Published 9th May, 2021

By Socrates Mbamalu

The peacock’s crown is not for everyone ~ Yoruba Proverb

O foolish Galatians! Who has bewitched you that you should not obey the truth, before whose eyes Jesus Christ was clearly portrayed among you as crucified? Galatians 3:1 (New King James Version)

When Apostle Paul wrote the above scripture, he was addressing the people of Galatia, so his message was specific. And in calling them foolish, he didn’t mean it as an insult in the English sense of the word, but rather, that they had the capacity to think but failed to do so, or use their power of perception.

As the country burns, the southern part is fixated with how to entrench a former governor who runs his state on a patronage system, with extractive economic and political institutions, and maintains the use of thugs to cling to power like a mafia lord. Another part of the south is concerned with how to produce a president from its region as an atonement for the civil war, in a way, trying to cling to the ‘One Nigeria’ mantra. Already, the former governor who has strategically placed stooges as governors across the country, has his posters decorating Lagos. It is a fixation on power for a seeming sacrifice that was made in 2015 out of the need to inch closer to the presidency.

When the former Action Congress of Nigeria (ACN) joined forces with the Congress for Progressive Change (CPC), it was with the hope that the baton of power would be secured for 2023. After helping to secure the presidency for General Muhammadu Buhari after his hat-trick failure. What Bourdillon failed to calculate, like most southern counterparts, was two things: Buhari could decide to support someone else, or there could be no country to govern in 2023. Either way, it could be a route to June 12, 1993, when the country’s democratic process to a civilian government was truncated, and the south suffered a loss it still painfully remembers.

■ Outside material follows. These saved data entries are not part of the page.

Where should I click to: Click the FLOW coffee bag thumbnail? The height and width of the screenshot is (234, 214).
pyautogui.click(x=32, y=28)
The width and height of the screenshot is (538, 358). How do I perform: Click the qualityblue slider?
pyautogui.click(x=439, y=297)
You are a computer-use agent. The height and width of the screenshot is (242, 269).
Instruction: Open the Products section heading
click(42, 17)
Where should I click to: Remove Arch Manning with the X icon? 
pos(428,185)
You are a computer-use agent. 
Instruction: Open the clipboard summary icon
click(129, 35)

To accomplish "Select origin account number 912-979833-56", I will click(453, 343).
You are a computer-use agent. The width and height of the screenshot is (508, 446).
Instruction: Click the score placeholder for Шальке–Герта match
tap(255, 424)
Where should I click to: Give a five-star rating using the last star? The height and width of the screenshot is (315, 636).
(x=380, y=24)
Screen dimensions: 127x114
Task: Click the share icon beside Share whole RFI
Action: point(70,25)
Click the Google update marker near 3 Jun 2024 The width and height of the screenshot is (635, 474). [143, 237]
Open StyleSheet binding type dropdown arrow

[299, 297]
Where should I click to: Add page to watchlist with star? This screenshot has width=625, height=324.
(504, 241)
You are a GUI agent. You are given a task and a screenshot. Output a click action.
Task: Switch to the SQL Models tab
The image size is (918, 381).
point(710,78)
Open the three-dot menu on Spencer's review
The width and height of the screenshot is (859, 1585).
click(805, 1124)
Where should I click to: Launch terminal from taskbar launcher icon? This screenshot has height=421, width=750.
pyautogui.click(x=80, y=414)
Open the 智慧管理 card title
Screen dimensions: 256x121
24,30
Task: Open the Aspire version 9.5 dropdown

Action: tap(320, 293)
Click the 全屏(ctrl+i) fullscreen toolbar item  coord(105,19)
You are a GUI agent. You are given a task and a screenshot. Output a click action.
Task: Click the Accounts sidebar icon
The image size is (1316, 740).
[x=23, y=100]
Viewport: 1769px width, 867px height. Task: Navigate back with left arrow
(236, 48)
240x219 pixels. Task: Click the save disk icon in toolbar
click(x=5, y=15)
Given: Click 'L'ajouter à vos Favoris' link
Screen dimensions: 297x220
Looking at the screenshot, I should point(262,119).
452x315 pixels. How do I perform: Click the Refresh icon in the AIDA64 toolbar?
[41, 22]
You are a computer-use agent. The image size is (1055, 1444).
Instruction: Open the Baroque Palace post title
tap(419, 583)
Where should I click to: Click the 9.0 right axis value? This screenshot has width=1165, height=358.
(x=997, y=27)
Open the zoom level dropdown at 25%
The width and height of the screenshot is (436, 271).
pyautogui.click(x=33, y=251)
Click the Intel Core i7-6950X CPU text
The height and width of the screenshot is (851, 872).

The political ignorance of those in southern part of the country extends to the church. And the church is one of the biggest culprits of the current state the country has found itself in. One must however note, the Christians in the north are radically aware, politically, of their place in this country. Churches like the Church of Christ in Nigeria (COCIN), the Evangelical Church of West Africa (ECWA) and other indigenous churches have bore the brunt of the decisions various General Overseers have made.

If the Muslims from the south think they are exempted, they are wrong. In fact, in their ignorance, when they try to lay claim to a similar religion to those from the ruling elite in the north, they fail to take into consideration the fact that the intersection of ethnicity and perceived pureness of Islam separates them both.

David Hundeyin, a brilliant Nigerian journalist summarized the relationship between the Southern Muslims and Northern Muslims in a series of tweets. The tweets were screenshots of a paper written by Saheed Ahmad Rufai who relied on primary sources and highlighted the formation of the Nigerian Supreme Council for Islamic Affairs in 1973.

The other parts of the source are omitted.